[PATCH] D56806: [llvm-objcopy] Fix crash when writing empty binary output

James Henderson via Phabricator via llvm-commits llvm-commits at lists.llvm.org
Thu Jan 24 01:24:49 PST 2019


jhenderson added inline comments.


================
Comment at: llvm/tools/llvm-objcopy/Buffer.cpp:31
+  if (std::error_code EC = sys::Process::SafelyCloseFileDescriptor(FD))
+    reportError(FileName, EC);
+}
----------------
rupprecht wrote:
> rupprecht wrote:
> > alexshap wrote:
> > > rupprecht wrote:
> > > > alexshap wrote:
> > > > > so given we are trying to get rid of "reportError" (to enable us to build a library from this code in the future), maybe we can return an error from the method "allocate" instead ? (similarly to what "commit" does)
> > > > SGTM, though I'd like to punt on changing the signature of allocate() in this patch.
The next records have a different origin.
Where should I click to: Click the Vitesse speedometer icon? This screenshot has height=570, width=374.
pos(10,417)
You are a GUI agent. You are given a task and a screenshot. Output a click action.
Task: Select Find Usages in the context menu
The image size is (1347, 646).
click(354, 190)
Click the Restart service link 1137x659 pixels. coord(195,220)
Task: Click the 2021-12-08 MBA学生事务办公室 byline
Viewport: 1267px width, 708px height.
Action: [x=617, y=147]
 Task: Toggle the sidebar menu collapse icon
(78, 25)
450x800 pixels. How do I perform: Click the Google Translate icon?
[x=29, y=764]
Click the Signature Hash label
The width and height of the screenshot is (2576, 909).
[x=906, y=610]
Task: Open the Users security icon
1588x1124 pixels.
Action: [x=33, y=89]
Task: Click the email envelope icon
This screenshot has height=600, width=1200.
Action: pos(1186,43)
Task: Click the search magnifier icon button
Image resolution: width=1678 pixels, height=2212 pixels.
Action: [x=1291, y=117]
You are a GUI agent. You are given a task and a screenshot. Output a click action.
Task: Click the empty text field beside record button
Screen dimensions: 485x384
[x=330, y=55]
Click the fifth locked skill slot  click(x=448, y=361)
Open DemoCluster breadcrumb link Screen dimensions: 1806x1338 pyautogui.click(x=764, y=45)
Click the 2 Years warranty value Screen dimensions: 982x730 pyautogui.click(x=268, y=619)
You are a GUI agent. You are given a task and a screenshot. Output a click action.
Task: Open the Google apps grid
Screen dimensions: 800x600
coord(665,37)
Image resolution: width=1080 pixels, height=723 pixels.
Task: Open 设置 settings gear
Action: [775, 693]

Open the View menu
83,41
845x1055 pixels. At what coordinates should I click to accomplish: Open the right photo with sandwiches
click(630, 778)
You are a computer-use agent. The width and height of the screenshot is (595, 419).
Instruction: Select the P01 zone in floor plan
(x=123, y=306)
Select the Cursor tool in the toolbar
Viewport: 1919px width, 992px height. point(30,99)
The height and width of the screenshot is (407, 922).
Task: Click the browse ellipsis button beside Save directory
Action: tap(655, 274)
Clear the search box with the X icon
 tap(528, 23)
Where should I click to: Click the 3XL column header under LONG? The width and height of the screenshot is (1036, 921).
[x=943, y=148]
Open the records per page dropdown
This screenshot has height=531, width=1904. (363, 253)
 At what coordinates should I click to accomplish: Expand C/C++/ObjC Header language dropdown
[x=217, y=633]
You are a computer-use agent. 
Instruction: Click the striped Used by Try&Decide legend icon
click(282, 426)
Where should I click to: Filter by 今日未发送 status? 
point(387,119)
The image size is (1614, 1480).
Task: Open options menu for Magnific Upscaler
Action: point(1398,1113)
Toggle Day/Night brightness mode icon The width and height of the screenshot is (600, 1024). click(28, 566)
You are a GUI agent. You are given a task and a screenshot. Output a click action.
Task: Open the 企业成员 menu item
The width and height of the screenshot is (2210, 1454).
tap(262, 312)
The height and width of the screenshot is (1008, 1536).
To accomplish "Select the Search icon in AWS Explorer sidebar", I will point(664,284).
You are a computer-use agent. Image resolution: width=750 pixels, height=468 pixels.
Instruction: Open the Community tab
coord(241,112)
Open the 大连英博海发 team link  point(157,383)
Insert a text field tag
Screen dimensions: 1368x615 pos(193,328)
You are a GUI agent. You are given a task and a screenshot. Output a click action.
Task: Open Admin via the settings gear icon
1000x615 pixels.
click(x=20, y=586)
I'll start working on a separate patch now...
> > > oh, probably my bad,
> > > my second thought is the following: basically if i remember correctly we call Buffer::commit in the very end (and in the case of FileBuffer it does smth like renaming the temporary file backing the buffer (which was mmaped into the memory)  - i don't remember precisely, need to double check it).
> > > If there is an error in the tool somewhere in the middle of the whole pipeline, the files are untouched and I think it's a nice property to have. But if we truncate a file inside the method "allocate" this won't be true anymore. So ideally all the "real" changes should be applied to the file system only inside the "commit" method + would be cool to have a test for this scenario. What do you think ?
> > No worries, error handling here looks like something we should fix. I have something in progress (https://reviews.llvm.org/differential/diff/182462/) but I actually want to increase the scope of that refactoring, so it's not ready yet. I just want it to be orthogonal to this crash fix :)
> > 
> > I see what you mean about commit(). In the instance of the crash I'm fixing, it doesn't seem like it's at all possible for a crash in between finalize() and write(), but I can't say I've ruled out other situations where Size = 0.
> > I don't know if it's testable, but I'll try to move this block to commit().
> I couldn't come up with a way to add a test for this, but I manually verified it by throwing in an assert(false) and making sure the file isn't changed.
> 
> ```
> $ echo abcd > /tmp/existing-file.txt
> $ llvm-objcopy -R .text -O binary binary-output-empty.test.tmp.o /tmp/existing-file.txt
> <crash>
> $ cat /tmp/existing-file.txt
> abcd
> ```
> (Before your suggestion, it was printing an empty file)
> 
> Given the state of the code, I don't think a crash is really possible -- unless something like malloc failed -- so I don't have a test to offer.
This is probably fine as is, but a couple of ideas I had where this might fail (not 100% sure) is a) if another file has a lock on it, or b) if the file is read-only maybe? Are either of those testable in the current framework? I think you could test a) by using python to open it and then spawn llvm-objcopy without closing the file.


================
Comment at: llvm/tools/llvm-objcopy/Buffer.cpp:57
+
+  assert(Buf && "allocate() not called before commit()!");
   Error Err = Buf->commit();
----------------
Instead of this assert, how practical would it be to call allocate in the constructor?